Transcribe the entries below without alteration.

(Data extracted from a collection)
※ ※ ※

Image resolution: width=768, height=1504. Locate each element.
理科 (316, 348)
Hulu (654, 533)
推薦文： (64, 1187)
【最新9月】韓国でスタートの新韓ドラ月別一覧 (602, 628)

※ ※ ※

* _Response to the task_:
Image resolution: width=768, height=1504. Locate each element.
理科 (316, 348)
Hulu (654, 533)
推薦文： (64, 1187)
【最新9月】韓国でスタートの新韓ドラ月別一覧 (602, 628)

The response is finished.